I've been having a hard time with Laplace. Did I find $Y(s)$ correctly? $$ y'+2y = f(t), \quad f(t) = \begin{cases}0,\;&0\le t<3,\\ 4,\;&3\le t. \end{cases} $$ where $y(0) = 1$
the attempt:
$$ g(t) = 0, h(t) =4, a=3 $$
$$ f(t) = 4u(t-3) $$ $$ y'+2y=4u(t-3) $$ $$ sY(s)+sY(0)+2Y(s) = \frac 4{s}e^{-3s} $$ isolate $Y(s)$ to get $$ Y(s) = \frac {4e^{-3s}}{s(s+2)}-\frac 1{s+2} $$
however, I am unsure if I did the steps correctly.

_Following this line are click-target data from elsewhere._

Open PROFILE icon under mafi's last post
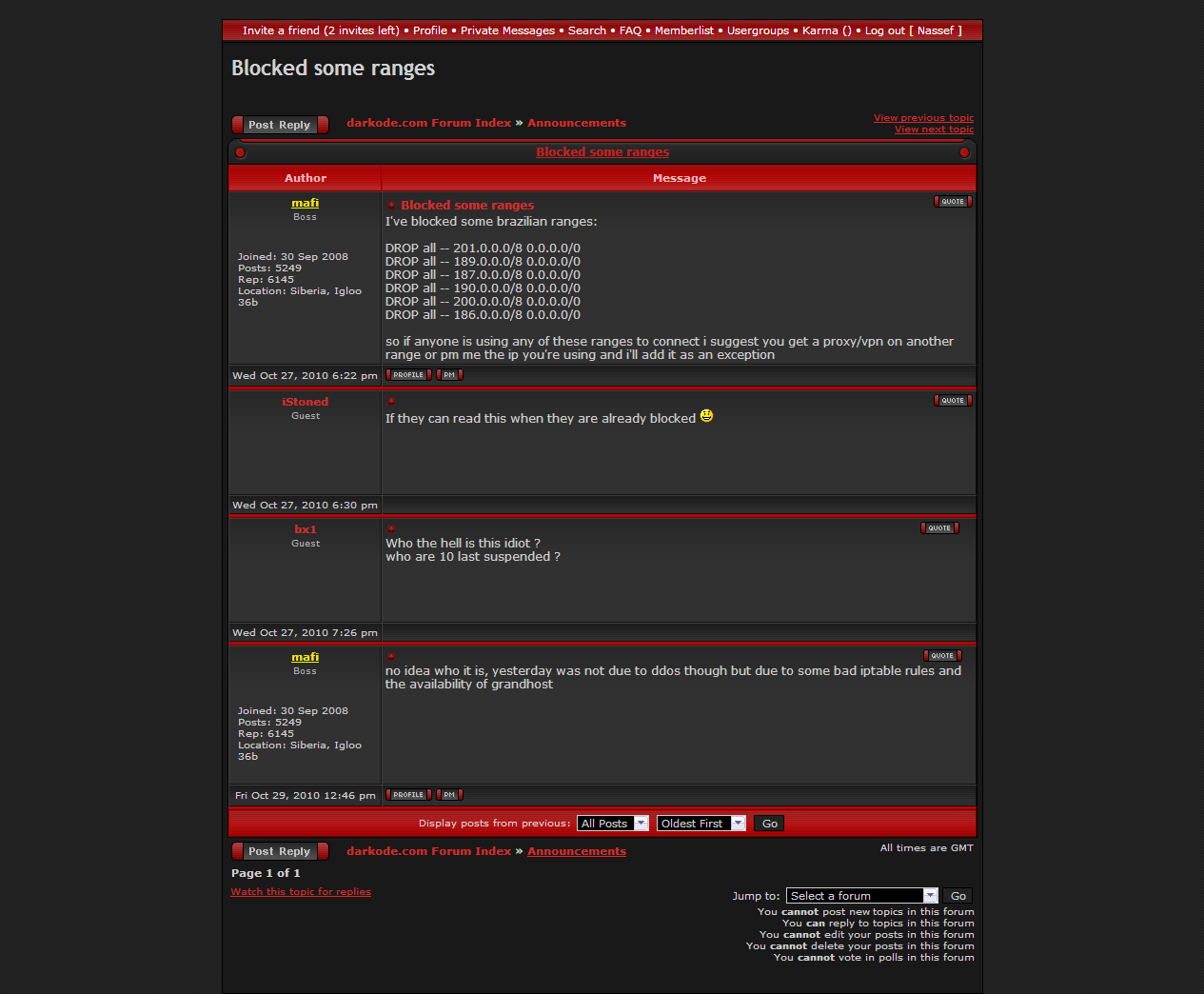This screenshot has height=994, width=1204. [x=408, y=795]
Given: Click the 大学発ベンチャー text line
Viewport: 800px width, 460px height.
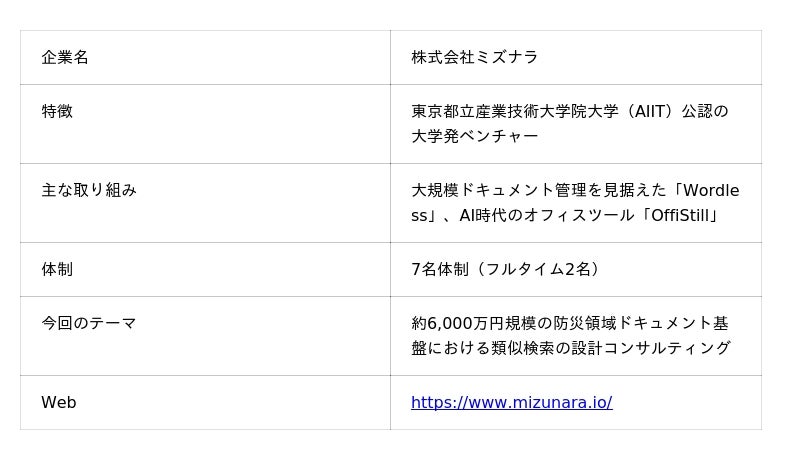Looking at the screenshot, I should (x=475, y=137).
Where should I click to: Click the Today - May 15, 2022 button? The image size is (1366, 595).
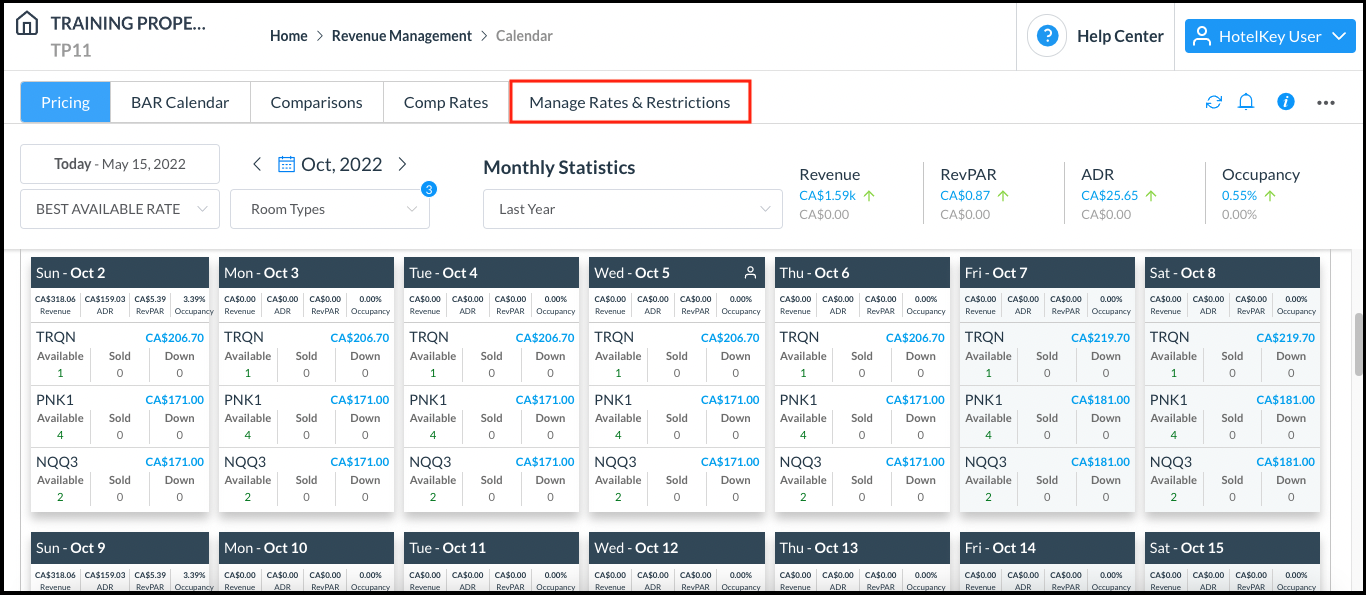click(x=119, y=163)
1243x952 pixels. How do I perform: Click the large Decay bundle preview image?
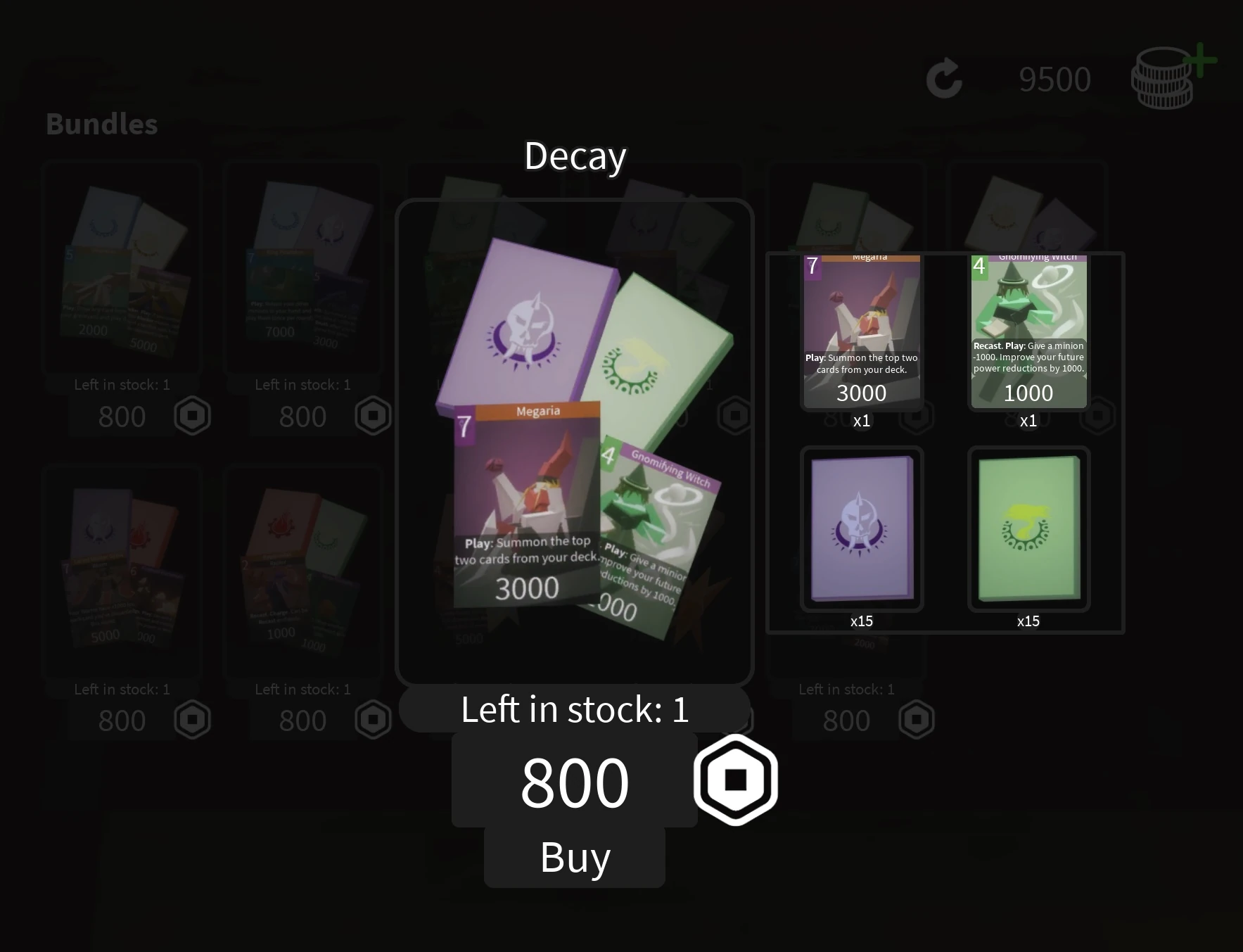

I'm also new here so I really have a hard time typing this all out :(
You're doing just fine with the typing! You'll get better as you get more used to it. You can check your work in the Wolfram Dev Platform by executing the command
Solve[LaplaceTransform[y'[t]+2y[t]==4 UnitStep[t-3],t,s],LaplaceTransform[y[t],t,s]], which yields $$\mathcal{L}\{y\}=\dfrac{e^{-3s}(4+e^{3s}\,s\,y(0))}{s(s+2)}.$$ You can then check your fraction decomposition by using theApartfunction to get $$\mathcal{L}\{y\}=\dfrac{4e^{-3s}}{s(s+2)}+\dfrac{y(0)}{s+2},$$ which differs from your answer by a sign, I believe.Don't forget that $\mathcal{L}\{y'(t)\}=s\mathcal{L}\{y\}-y(0)$.